Non è una sigla geniale, è una bella sigla che ci fa l’occhiolino, proprio come queste prime puntate e, potenzialmente, l’intera serie.

Forse è ancora presto per giudicare, ma l’immagine sfuocata dei primi due episodi traccia le linee guida di un ritratto che oserei definire pop, ma senza ambizione. Sì, perché se socchiudiamo gli occhi e ci soffermiamo sui corridoi tetri e sui poster scintillanti, ci sembra quasi di vedere una Stranger Things che ha smesso di giocare con gli anni ’80 (d’altronde, lo stesso Stephen King non ha mai nascosto il suo apprezzamento per la serie tv dei fratelli Duffer).

Allora cosa sta mancando a The Institute? La risposta è sotto il nostro naso: il genio.

Luke Ellis durante gli esperimenti in The Institute. Credits: MGM+
Credits: MGM+

Ripercorrendo un po’ la trama di questi due episodi, sappiamo che gruppi di bambini e adolescenti con poteri paranormali vengono rapiti (o meglio, reclutati) da un’organizzazione di cui non sappiamo la natura, per condurre degli esperimenti.
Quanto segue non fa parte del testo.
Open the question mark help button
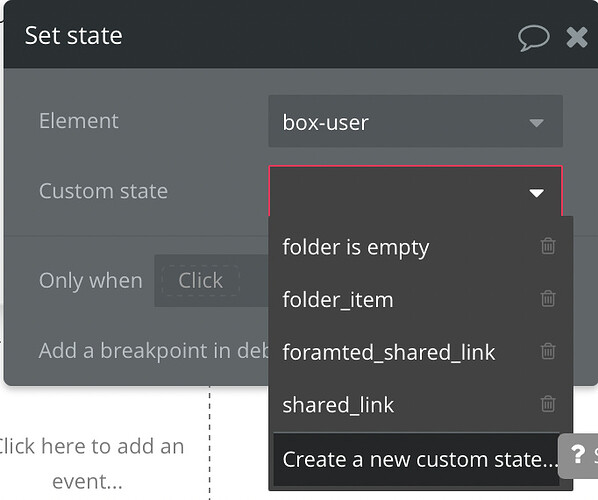click(x=577, y=455)
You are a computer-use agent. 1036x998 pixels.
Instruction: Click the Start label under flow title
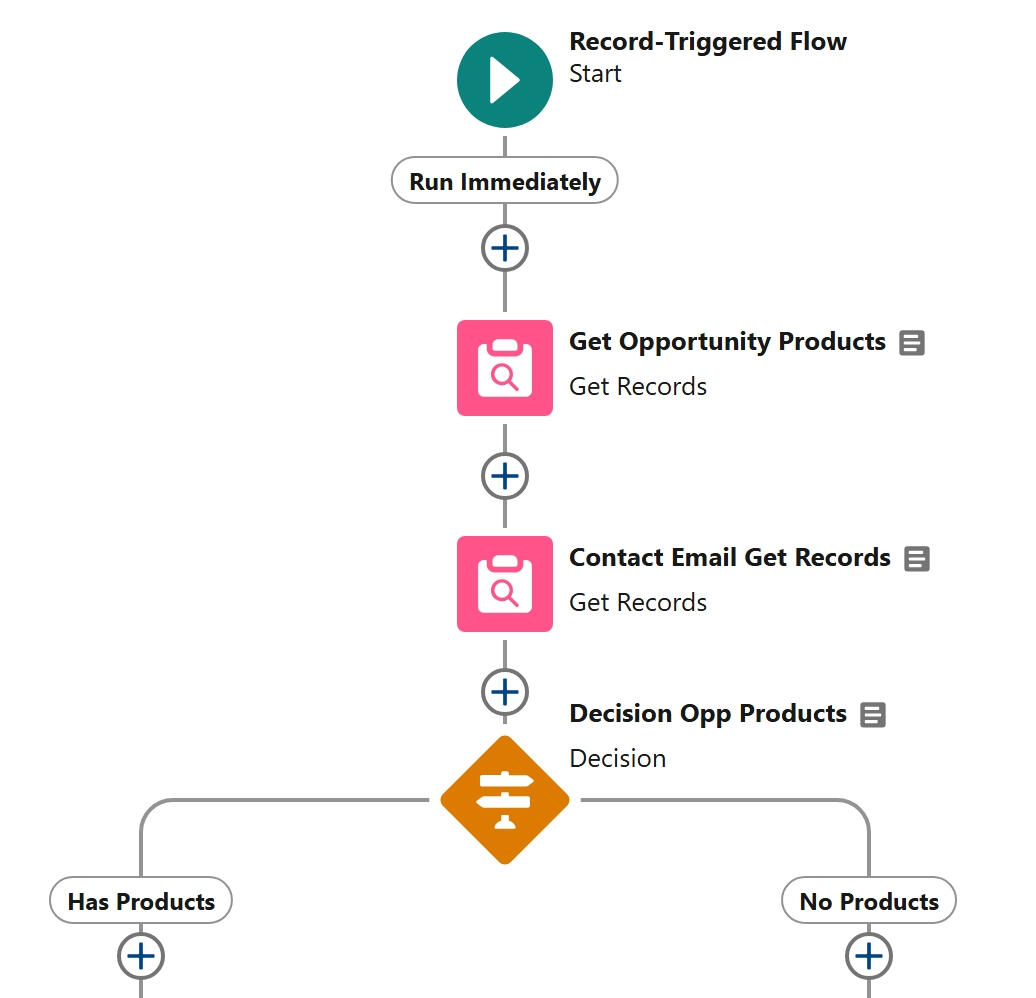595,74
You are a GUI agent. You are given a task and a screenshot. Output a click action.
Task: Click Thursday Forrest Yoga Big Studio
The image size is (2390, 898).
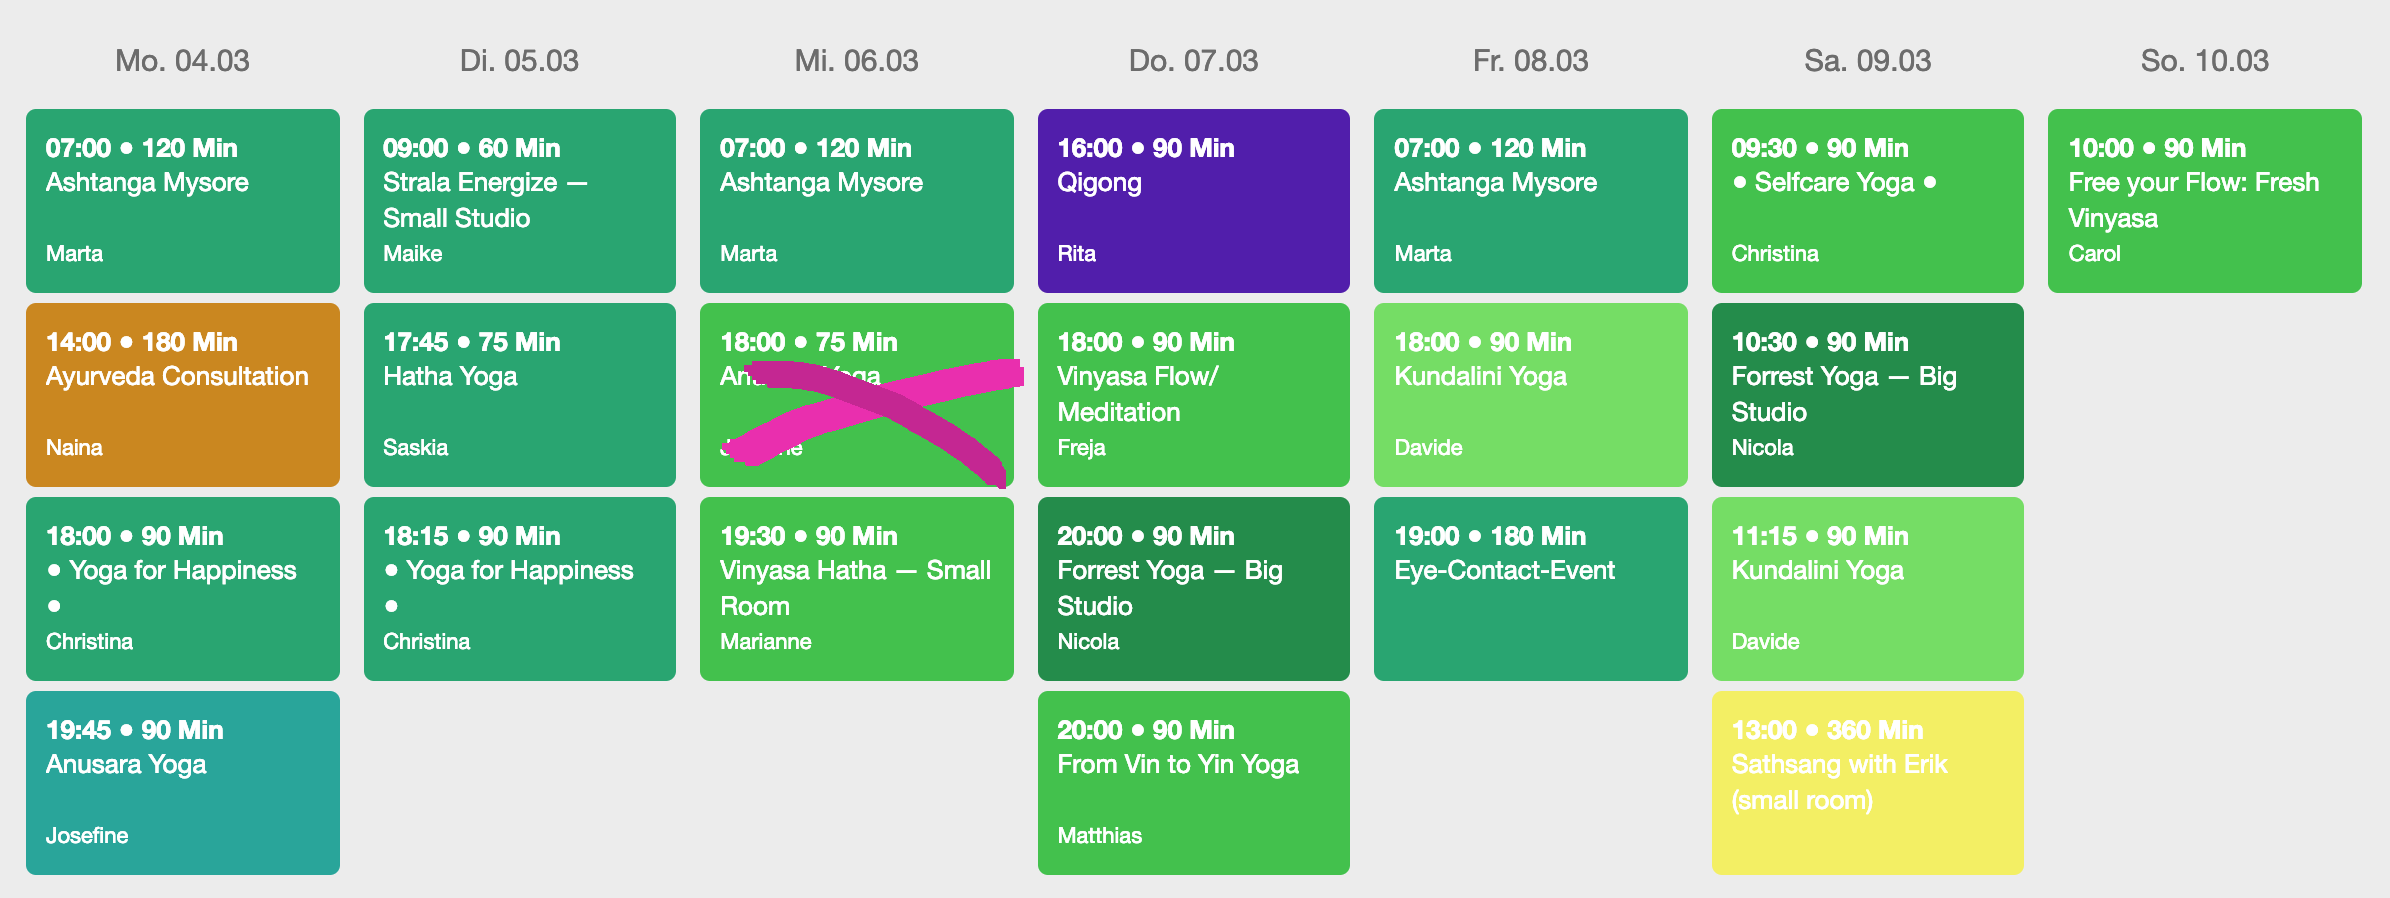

Nello specifico, i bambini si dividono in due categorie a seconda dei loro poteri: TK (telecinesi) e TP (telepatia). E non tardiamo a comprendere che il buon Luke è un bambino speciale tra i bambini speciali, con un quoziente intellettivo fuori dalla norma.

Adolescenti straordinari, cospirazioni e paranormale sono pane quotidiano quando si parla di Stephen King, e la cosa non sorprende più di tanto (soprattutto per chi ha già letto l’omonimo romanzo). Non stupisce neanche la trama parallela con protagonista Tim Jamieson (Ben Barnes): ex poliziotto dal passato tormentato che cerca di rifarsi una vita in un paesino del Maine, e trova tutt’altro che tranquillità.

Inutile dirlo, i personaggi in The Institute sono ben scritti (grazie Zio King), e la trama ha del potenziale, ma a lasciarci con un po’ di insoddisfazione è proprio la mancanza di spessore dei dialoghi.

Il cast di The Institute. Credits: MGM+
Credits: MGM+

Ciò che abbiamo visto di The Institute vuole essere pop a tutti i costi, ma si adagia fin troppo su elementi che il pubblico ha già visto e a cui siamo fin troppo abituati. Questo, tuttavia, non ci impedisce di godere della serie in questione. Ci sono tante domande a cui vogliamo trovare una risposta, e misteri che aleggiano nell’aria come gli arzigogoli di fumo sprigionati dalle sigarette del giovane Nick. Tuttavia, l’elemento mistero in questa serie funziona un po’ meno che in altre serie, sopratutto per chi ha già letto il romanzo del Re.

Degna di nota è anche la performance di Mary‑Louise Parker, nei panni della signora Sigsby, direttrice dell’Istituto. L’attrice di Weeds riesce con efficacia a portare sul piccolo schermo il dualismo di un personaggio così sfaccettato e complesso. Incatenata tra la solitudine, i fili di un telefono e un controverso gioco di potere con il capo della sicurezza Stackhouse (Julian Richings).

Insomma, i primi episodi di The Institute ci hanno convinto, ma non del tutto.

locandina The Institute, Credits: MGM+
Credits: MGM+

La serie sembra sospesa tra la voglia di piacere – e in parte ci riesce – e quella sensazione un po’ sciapa di volere (e meritare) qualcosa di più. Soprattutto se pensiamo al numero di serie attesissime che affollano questo 2025: da Squid Game a Dexter: Resurrection, passando per Welcome to Derry e l’ultimo atto di Stranger Things (di cui abbiamo finalmente una data di uscita).

Per emergere in un panorama seriale di questo calibro serve ben più di una storia che galleggia sulla superficie del già visto. Il rischio, altrimenti, è quello di restare una serie godibile, sì, ma destinata a non lasciare il segno. Un antipasto, insomma, per placare l’attesa (fin troppo lunga) di titoli che parlano allo stesso pubblico, ma con ben altra forza.